Ce que j’ai fait sur le chemin de Deleuze est précisément la même façon d’entrer dans la confrontation, de mesurer les puissances, les écarts, les voisinages pour me laisser surprendre, coucher au sol, rétablir le contact. Et en rencontrant Derrida,  je me suis mis dans une disposition comparable. Une prise de position qui passe par un livre que je n’entreprends qu’au moment où il est déjà mort, le soustrayant considérablement aux vivants, aux copains assoupis, endormis par la chair, somnambules de rester assis, d’entendre sans bouger. C’est donc, hors colloque, l’occasion d’un voyage absolument derridien pris en-dehors des amitiés attendues et des reconnaissances qui se sont établies autour de son œuvre, reconnaissances qui ne sauraient lui rendre le service de le poser ailleurs, de le ressusciter sur d’autres failles, de rendre étrangère sa langue pourtant si riche en dépaysement. Et curieusement, c’est le traitement des plus proches qui le fait mourir d’ennui, et le plante au pilori.
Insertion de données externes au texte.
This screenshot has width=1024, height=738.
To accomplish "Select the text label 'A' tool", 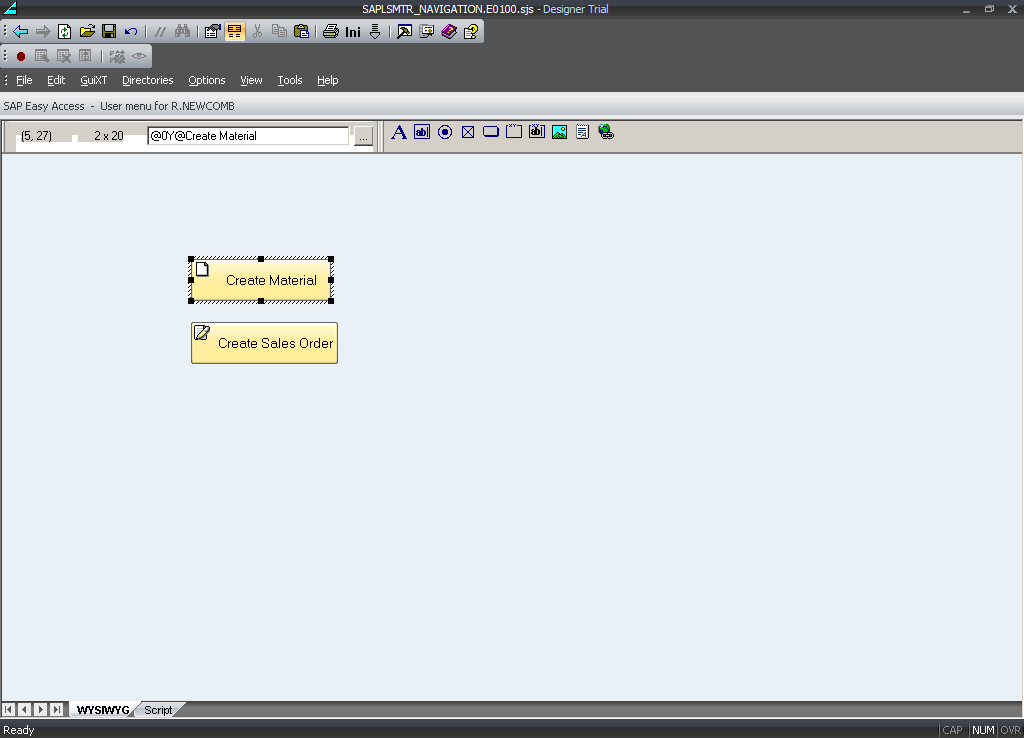I will coord(398,132).
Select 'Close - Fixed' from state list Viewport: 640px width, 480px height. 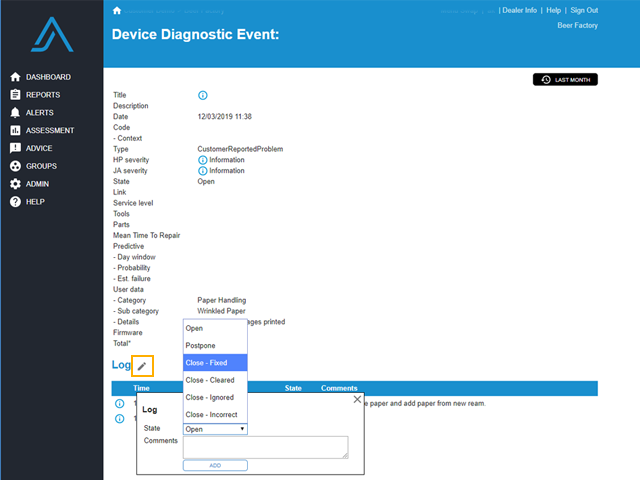[215, 363]
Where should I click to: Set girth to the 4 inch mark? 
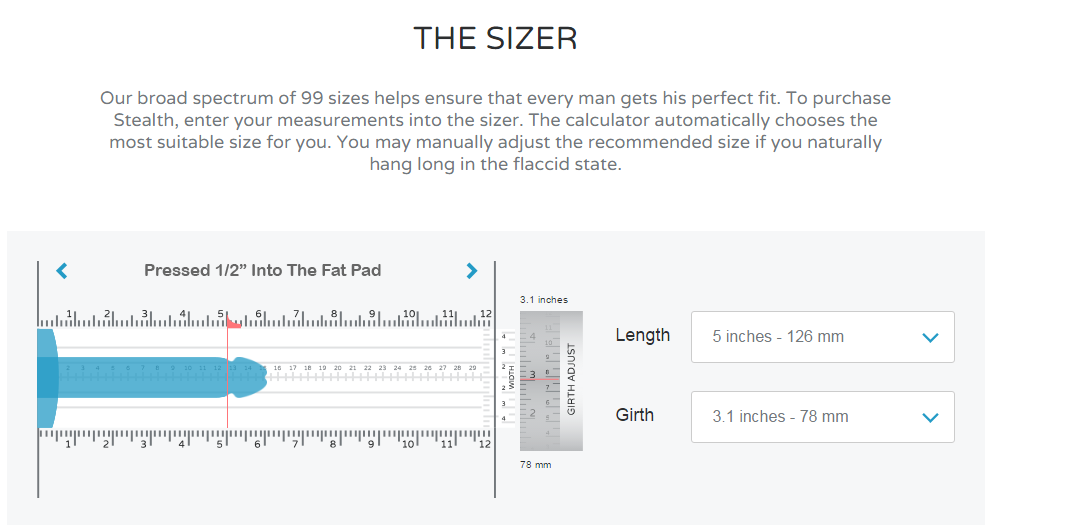[x=534, y=335]
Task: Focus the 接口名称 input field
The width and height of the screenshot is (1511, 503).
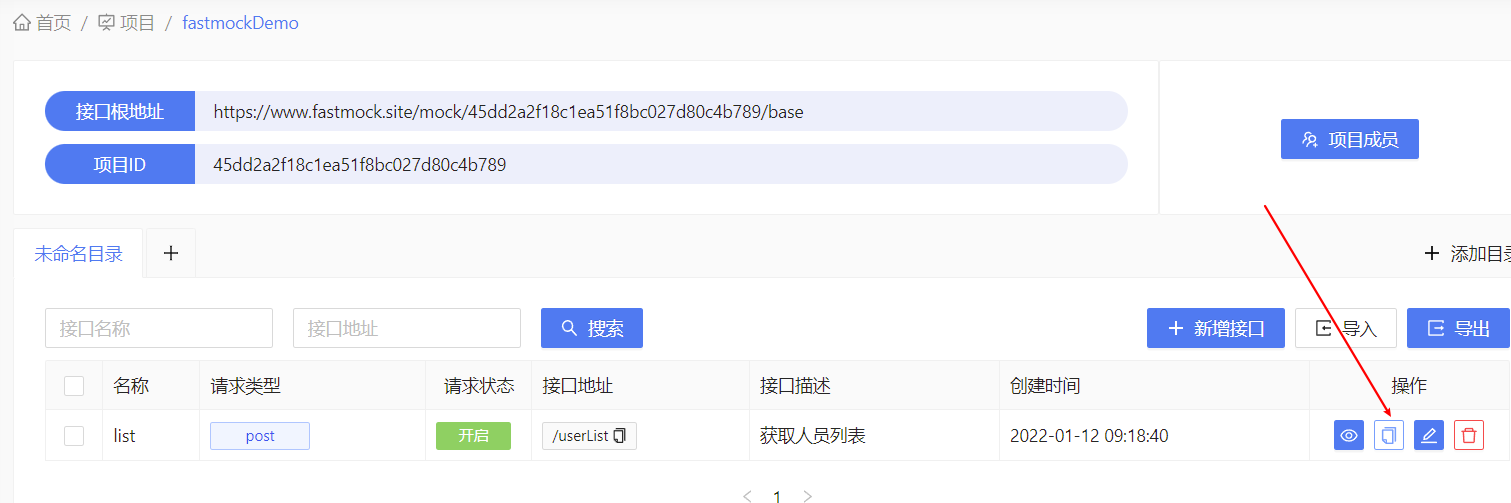Action: 159,328
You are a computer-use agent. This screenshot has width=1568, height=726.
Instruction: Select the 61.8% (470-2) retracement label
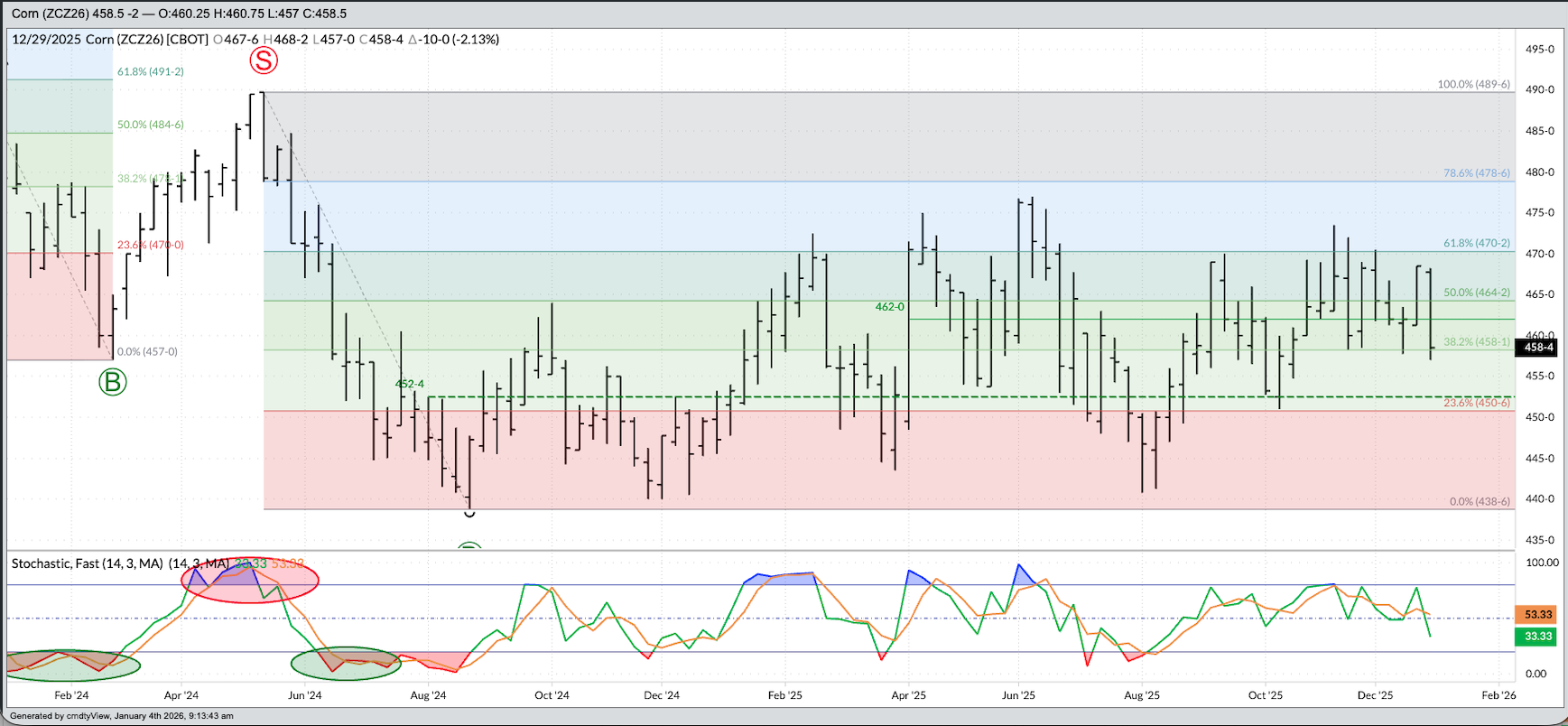coord(1476,243)
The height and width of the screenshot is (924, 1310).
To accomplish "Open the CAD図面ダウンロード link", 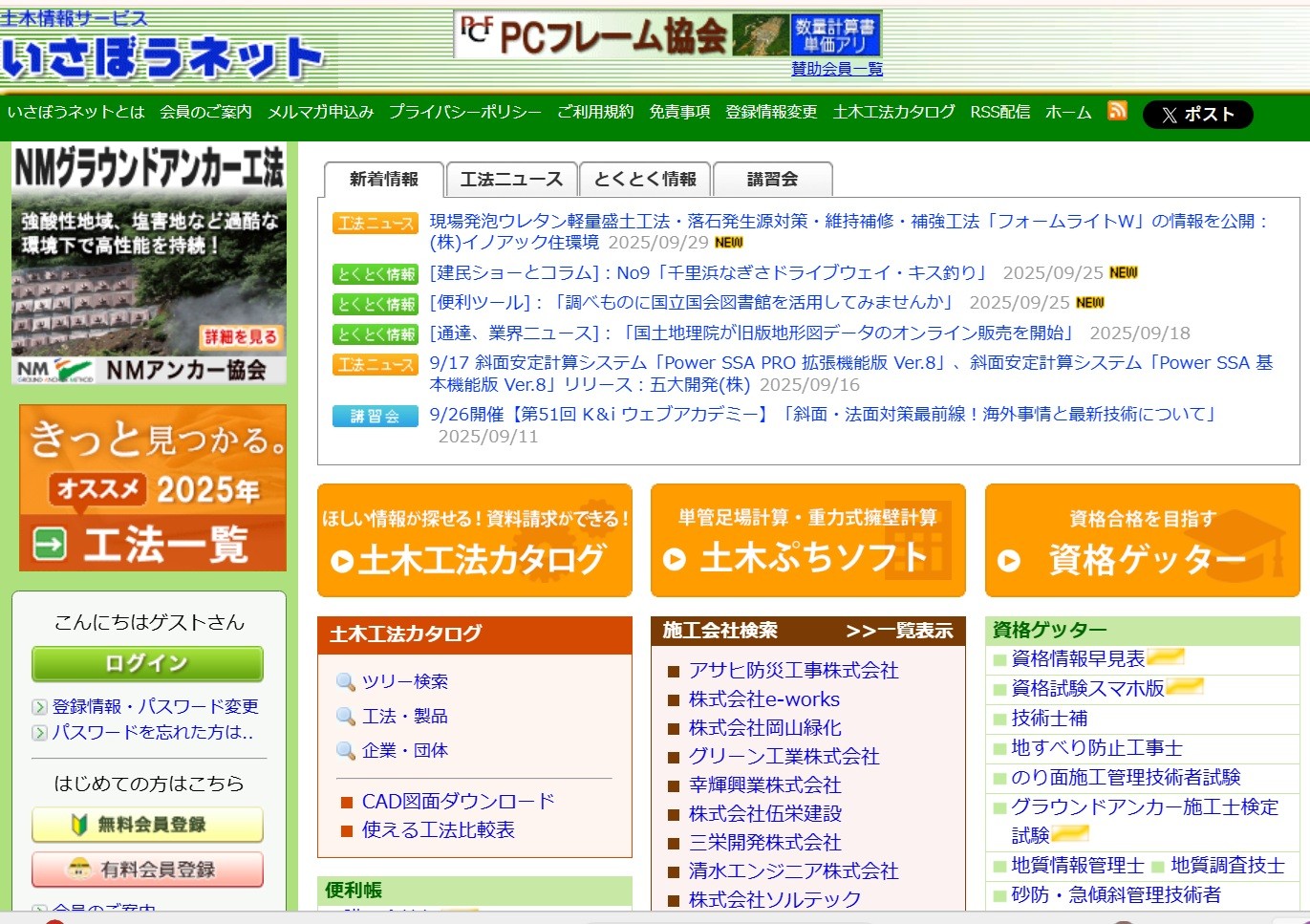I will click(x=458, y=801).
Entre l’étouffement de la proximité amicale et la distance de celui qui vient d’ailleurs, entre la garde rapprochée et l’électron venu du dehors, il y a toujours eu discorde, les uns tenant à la fière allure qui confère légitimité et pouvoir, les autres misant sur une forme d’amitié qui est accueil de l’improbable, de celui qu’on ne saurait attendre, que personne n’a vu arriver, absolument étranger, trop autre. Venue d’un autre bord, selon les voies de la souplesse, la lecture se fait corps à cette condition. C’est une manière de pratiquer l’histoire de la philosophie en lui faisant des histoires justement, en y enfantant des vitesses inattendues, en y transposant des gestes capables de renouveler l’intérêt de relire le philosophe loin de toute forme de communication ou de convention, pour rouler à terre ensemble et se remettre sur pied.